Employees with recently-added reforms: Employers have been instituting the reform's requirements, according to Ilyse Schuman, shareholder with Littler Mendelson, and if the court strikes down the law, they will likely have to follow the lead of insurance companies.
“It’s not easy to take away and undo changes that are in place, employers have to go through the right procedures to do that or else they can really hurt morale,” she said.
Adults Under Age 26: Although many of the major providers and employers said they will continue to offer coverage to anyone under age 26, paperwork and tax implications might change their mind.
“When the reform was passed, the IRS said companies can cover people to 26 without having to impute incomes, without the mandate or if [the entire law] is struck down, the IRS could force employers to impute income to the employees based on old tax rules which would become a big issue with payroll,” explains Susan Nash, partner with McDermott Will & Emery.
Experts agree that if the mandate is stripped out of the reform, but everything else is left standing, it would be detrimental to almost all the players involved. The mandate expands the pool of people paying into the system making other parts of the reform affordable, particularly the requirement that insurers can’t deny coverage to anyone.
Expert expect that if the mandate is ruled unconstitutional, the community ratings provision and the guaranteed issue will be thrown out.

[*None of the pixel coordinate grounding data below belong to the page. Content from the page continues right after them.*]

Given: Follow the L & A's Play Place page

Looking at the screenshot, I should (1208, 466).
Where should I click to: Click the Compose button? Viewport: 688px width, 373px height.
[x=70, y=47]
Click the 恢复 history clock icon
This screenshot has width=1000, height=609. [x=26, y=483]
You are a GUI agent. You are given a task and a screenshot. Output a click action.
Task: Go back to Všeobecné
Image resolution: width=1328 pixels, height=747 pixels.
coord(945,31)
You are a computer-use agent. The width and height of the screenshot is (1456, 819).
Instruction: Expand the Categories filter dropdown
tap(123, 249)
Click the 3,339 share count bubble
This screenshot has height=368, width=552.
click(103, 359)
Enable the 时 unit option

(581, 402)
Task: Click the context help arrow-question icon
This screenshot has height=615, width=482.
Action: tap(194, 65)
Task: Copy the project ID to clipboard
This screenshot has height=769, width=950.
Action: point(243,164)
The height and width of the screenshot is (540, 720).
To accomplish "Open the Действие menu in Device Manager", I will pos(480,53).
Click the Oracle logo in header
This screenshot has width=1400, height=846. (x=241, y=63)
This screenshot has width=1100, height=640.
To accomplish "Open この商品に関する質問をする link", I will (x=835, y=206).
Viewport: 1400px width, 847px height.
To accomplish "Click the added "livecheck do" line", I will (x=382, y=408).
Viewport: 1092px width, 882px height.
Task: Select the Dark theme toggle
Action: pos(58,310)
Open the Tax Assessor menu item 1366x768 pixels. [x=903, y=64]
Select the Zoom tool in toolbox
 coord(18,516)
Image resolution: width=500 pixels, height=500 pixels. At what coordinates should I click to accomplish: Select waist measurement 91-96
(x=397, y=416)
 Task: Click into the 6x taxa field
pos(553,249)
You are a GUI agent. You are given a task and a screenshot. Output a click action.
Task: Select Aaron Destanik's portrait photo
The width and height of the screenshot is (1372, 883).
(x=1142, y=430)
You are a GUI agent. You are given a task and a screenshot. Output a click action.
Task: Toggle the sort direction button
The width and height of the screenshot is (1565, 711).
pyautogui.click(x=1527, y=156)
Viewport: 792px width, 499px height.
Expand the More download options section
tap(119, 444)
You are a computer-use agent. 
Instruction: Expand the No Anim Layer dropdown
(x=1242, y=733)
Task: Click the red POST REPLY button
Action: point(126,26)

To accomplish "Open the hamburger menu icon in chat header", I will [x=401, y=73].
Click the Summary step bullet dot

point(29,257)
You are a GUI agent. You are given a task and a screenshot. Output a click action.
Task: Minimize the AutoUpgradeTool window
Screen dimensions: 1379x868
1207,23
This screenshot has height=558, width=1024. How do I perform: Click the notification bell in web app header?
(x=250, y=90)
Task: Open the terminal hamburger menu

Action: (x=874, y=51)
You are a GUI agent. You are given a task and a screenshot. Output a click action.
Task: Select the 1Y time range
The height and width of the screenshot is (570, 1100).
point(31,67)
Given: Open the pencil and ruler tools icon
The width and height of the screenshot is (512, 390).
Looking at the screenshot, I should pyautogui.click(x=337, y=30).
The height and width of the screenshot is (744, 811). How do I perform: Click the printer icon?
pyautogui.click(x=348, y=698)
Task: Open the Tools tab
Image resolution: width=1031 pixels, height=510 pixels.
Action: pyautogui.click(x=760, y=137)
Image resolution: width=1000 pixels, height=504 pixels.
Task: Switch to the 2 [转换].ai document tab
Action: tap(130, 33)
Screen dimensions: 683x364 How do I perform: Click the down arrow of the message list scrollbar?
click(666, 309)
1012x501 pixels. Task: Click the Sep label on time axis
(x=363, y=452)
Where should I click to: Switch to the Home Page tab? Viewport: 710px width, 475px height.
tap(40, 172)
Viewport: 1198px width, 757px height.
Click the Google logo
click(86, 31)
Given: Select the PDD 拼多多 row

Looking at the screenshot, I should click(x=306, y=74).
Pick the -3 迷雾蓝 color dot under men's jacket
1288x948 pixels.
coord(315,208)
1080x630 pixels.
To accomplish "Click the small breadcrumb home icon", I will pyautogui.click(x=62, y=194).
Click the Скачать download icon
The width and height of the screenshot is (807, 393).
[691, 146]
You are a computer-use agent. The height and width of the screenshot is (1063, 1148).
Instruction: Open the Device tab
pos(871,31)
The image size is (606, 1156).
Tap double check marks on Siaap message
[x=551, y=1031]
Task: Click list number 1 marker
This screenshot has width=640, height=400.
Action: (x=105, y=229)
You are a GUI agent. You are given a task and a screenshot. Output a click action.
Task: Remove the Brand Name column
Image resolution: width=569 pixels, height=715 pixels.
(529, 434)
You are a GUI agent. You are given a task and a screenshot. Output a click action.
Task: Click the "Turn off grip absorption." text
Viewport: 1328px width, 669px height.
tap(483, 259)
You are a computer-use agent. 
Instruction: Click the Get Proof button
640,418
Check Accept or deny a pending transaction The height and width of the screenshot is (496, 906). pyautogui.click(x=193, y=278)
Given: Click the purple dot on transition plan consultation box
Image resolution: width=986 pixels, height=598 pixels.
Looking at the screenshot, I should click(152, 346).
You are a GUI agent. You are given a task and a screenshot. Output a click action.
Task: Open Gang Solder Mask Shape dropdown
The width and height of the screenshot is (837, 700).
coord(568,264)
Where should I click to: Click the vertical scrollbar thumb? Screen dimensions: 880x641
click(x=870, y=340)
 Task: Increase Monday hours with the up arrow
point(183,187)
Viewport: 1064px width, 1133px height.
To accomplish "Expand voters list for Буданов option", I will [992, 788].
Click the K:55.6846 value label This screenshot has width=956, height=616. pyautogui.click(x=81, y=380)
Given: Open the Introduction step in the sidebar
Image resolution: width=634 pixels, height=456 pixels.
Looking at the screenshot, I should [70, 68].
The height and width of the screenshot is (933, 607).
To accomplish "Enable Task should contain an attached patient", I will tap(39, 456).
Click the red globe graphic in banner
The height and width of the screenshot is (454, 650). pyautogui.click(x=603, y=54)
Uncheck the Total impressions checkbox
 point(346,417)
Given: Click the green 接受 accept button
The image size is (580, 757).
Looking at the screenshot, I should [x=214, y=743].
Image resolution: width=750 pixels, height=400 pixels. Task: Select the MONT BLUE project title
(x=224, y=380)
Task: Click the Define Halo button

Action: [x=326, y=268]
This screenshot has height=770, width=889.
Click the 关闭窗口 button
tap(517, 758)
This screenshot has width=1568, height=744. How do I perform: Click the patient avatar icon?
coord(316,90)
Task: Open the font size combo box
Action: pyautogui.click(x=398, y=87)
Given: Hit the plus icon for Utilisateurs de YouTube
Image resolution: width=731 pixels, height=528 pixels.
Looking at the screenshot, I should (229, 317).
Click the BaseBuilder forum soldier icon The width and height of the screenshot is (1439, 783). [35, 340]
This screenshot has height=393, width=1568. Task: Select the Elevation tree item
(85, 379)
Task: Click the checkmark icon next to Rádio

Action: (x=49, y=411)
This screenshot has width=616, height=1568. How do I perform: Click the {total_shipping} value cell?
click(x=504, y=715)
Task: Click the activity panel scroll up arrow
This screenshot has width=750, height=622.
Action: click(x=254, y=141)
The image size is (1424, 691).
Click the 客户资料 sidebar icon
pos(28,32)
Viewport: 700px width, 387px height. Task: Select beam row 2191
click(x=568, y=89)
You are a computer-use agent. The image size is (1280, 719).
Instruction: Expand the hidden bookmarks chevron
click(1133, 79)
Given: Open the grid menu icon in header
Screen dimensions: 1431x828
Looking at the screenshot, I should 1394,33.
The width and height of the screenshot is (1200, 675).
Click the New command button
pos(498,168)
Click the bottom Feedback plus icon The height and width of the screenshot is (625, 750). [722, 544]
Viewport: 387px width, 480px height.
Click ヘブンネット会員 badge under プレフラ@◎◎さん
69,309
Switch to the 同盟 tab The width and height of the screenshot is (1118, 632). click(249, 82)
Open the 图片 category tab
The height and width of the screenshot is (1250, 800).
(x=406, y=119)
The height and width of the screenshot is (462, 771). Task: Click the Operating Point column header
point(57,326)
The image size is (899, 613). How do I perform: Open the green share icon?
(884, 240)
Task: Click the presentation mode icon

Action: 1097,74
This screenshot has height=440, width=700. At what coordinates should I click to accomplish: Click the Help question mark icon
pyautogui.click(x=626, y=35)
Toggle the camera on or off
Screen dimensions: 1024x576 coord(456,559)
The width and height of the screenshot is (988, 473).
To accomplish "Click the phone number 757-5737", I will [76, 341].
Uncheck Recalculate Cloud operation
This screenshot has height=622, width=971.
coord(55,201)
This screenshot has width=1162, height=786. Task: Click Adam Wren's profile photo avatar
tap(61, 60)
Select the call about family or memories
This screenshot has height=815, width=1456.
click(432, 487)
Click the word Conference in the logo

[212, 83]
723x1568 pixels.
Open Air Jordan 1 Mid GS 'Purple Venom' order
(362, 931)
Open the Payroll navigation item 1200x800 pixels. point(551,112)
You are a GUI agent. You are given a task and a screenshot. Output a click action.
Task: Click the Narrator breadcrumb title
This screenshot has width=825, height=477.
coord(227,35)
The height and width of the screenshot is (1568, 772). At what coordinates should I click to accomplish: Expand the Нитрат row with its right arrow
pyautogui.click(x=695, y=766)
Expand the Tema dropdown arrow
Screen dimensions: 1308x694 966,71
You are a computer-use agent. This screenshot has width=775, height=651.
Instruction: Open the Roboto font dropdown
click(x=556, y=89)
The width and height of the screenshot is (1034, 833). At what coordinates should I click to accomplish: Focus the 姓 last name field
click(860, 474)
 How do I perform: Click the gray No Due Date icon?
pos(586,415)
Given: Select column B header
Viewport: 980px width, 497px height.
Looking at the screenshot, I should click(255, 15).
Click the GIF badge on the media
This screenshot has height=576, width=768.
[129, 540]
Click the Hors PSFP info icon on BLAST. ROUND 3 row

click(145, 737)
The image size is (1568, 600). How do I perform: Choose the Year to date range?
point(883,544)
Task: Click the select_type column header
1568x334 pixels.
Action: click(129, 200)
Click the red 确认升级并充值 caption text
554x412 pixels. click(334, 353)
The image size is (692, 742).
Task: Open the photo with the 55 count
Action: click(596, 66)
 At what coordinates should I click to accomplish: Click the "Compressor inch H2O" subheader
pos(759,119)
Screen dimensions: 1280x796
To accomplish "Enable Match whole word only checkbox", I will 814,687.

Without the mandate to force coverage, insurance companies would be forced to provide coverage to the nearly 30 million uninsured Americans without the necessary financial resources.
Hospitals would also face increased hardships without the mandate since they would be left with the reform’s price cuts but not the promised entry of paying patients, making their bad debt situation even worse.
And just because the court has made its ruling on the legislation, experts say this will not end the uncertainty surrounding the future of health care in this nation.
“There is still going to be uncertainty what is going to happen politically, this could be end of Supreme Court ruling, but it is certainly not the end of the debate,” says Schuman. “The ruling could be the end of just the beginning.”